Bag. 1
Abu Hamzah Agus Hasan Bashori
(Peneliti Kitab Nahj al-Balaghah, Kandidat Doktor dari Universitas Ibn Khaldun Bogor)
Kitab Nahjul Balaghah adalah kitab yang disucikan oleh Syi’ah. Sejak ia ditulis oleh Syarif Radhi al-Baghdadi (Abu al-Hasan Muhammad bin Abi Ahmad al-Thâhir al-Husain ibn Musa Al-Abrasy ibn Muhammad al-A’raj ibn Musa (Abu Sabhah) ibn Ibrahim al-Ashghar ibn Imam Musa ibn Imam Ja’far al-Shâdiq, 359-406 H). Ada juga yang mengatakan bahwa penulisnya adalah kakak al-Radhi yaitu Syarif al-Murtadha (355-436 H). Sejak ia ditulis hingga hari ini sudah banyak menyedot perhatian para ulama baik ulama Syiah yang mensucikannya maupun ulama Ahl al-Sunnah yang ingin membentengi umat dari kesesatannya.
Kajian para ulama Ahl al-Sunnah ini ada yang bersifat umum dan ada yang sangat khusus (rinci). Kajian yang umum saja sudah menghasilkan penilaian terhadap kitab Nahj al-Balâghah bahwa ia adalah kitab sastra yang ditulis oleh tokoh Syiah sekaligus Mu’tazilah yang berisi banyak kebatilan dan dinisbatkan kepada Imam Ali -Radiallahuanhu1.

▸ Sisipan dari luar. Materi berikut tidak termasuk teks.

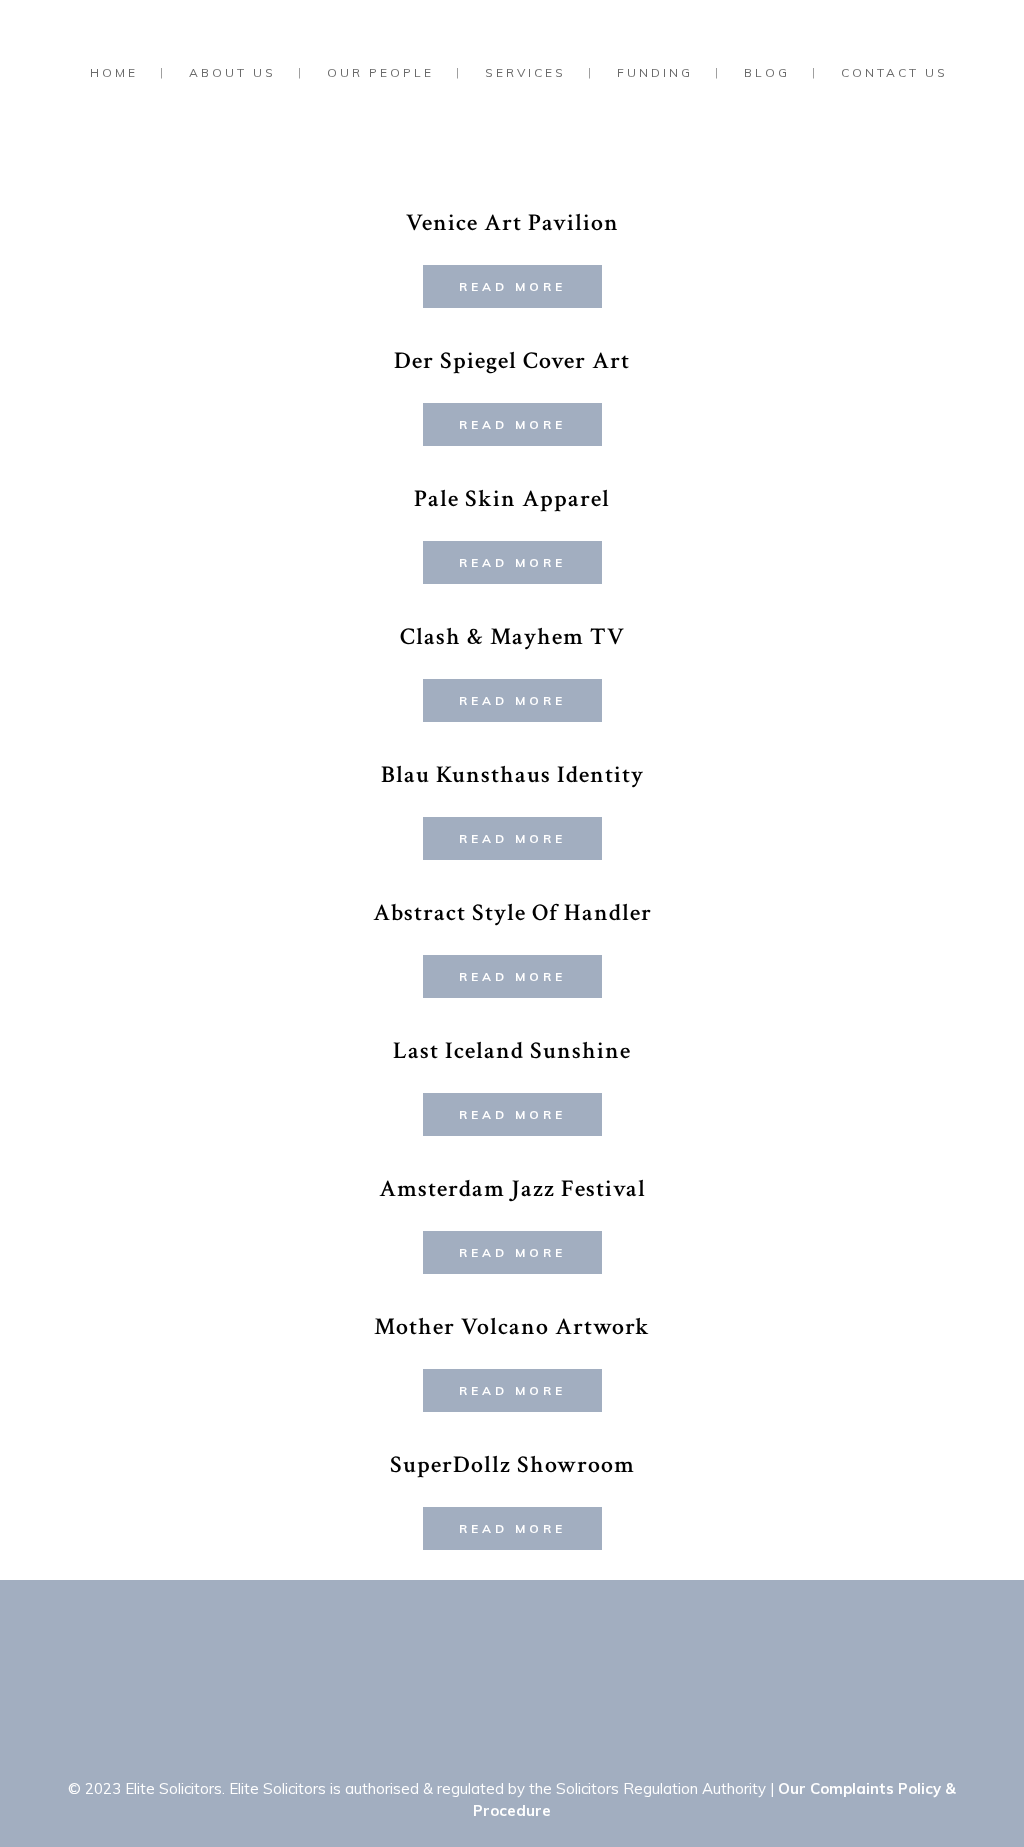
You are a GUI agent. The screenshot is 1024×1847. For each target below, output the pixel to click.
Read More (512, 286)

Diantara hasil telaah para ulama adalah sebagai berikut:
-
Al-Khathib al-Baghdadi (463 H) yang sejaman dengan Syarîf al-Radhi dalam kitabnya Al-Jami’ Li Akhlaq al-Rawi wa Adab al-Sami’ –meskipun tidak menyebut nama Nahj al-Balaghah- telah memberikan isyarat tentang Kedustaan kandungan kitab ini yang memuat 238 khuthbah (ada yang mengatakan 241 Khuthbah) yang dinisbatkan kepada Imam Ali -Radiallahuanhu-.”
Beliau berkata :
Adapun yang mirip dengan apa yang kita sebutkan tadi2 adalah hadits-hadits tentang malahim (peperangan), dan peristiwa-peristiwa, sesungguhnya kebanyakannya adalah palsu, dan mayoritas dibikin (oleh orang), seperti kitab yang dinisbatkan kepada Daniyal (Daniel), dan khutbah-khutbah yang (dinisbatkan) periwayatannya kepada Ali bin Abi Thalib.3
- Al-Qodhiy muhammad bin ‘abdillah abu Bakr bin al ‘Arobiy al Ma’aririfiy al Asybiliy al Maliki (W 543 H) berkata :
Kitab Nahj al-Balâghah adalah satu diantara kitab-kitab yang dijadikan referensi oleh Syi’ah. Mereka menyandarkan (perkataan2 didalanmnya) kepada ‘Ali r.a. Namun hakikatnya adalah sebagian saja. Malahan kebanyakan adalah (perkataan-perkataannya) al-Radhi dan al-Murtadho dua orang yang bermadzhab Syi’ah. Didalam kitab tersebut terdapat tipu muslihat, dan fitnah yang sangat banyak.4
-
Ibnu Khallikan al-Barmaki (w. 681 H) dalam Wafayat al-A’yan tentang biografi al-Murtadha:
Orang-orang telah berselisih tentang kitab Nahj al-Balâghah, yang berisi himpunan ucapan Ali bin Abi Thalib r.a, apakah itu dikumpulkan olehnya atau oleh saudaranya al-Radhi?. Telah dikatakan bahwa itu bukan ucapan Ali r.a, akan tetapi yang menghimpunnya dan menisbatkannya kepadanya adalah yang mengarangnya.5
-
Syaikhul IslamIbnu Taimiyah (w. 728 H) berkata:
Dan juga, kebanyakan khutbah-khutbah yang dinukil oleh penyusun kitab Nahjul Balaghoh adalah dusta atas nama Ali r.a. Beliau lebih agung, dan lebih tinggi martabatnya dari pada berbicara dengan ucapan seperti itu. Tetapi mereka sengaja melakukan kebohongan-kebohongan dan mereka menganggap bahwa hal itu adalah pujian (sanjungan). Sungguh Itu bukanlah kebenaran, juga bukan pula merupakan sanjungan. Barang siapa mengatakan bahwa ucapan Ali dan manusia lainnya dia atas ucaapan makhluk maka ia telah salah, ucapan Nabi S.A.W. di atas ucapanya, dan keduanya adalah makhluk.6
Ibnu Taimiyah juga berkata:
Dan juga, makna-makna yang benar yang terdapat dalam ucapan Ali juga ada di ucapan selain Ali, akan tetapi penulis Nahj al-Balâghah dan yang semisalnya mengambil banyak dari ucapan manusia lalu dijadikannya sebagai ucapan Ali, diantaranya adalah apa yang dikisahkan bahwa Ali berbicara dengannya, diantaranya ada ucapan benar yang layak Ali mengucapkannya akan tetapi pada waktu yang sama ia adalah ucapan milik selain Ali.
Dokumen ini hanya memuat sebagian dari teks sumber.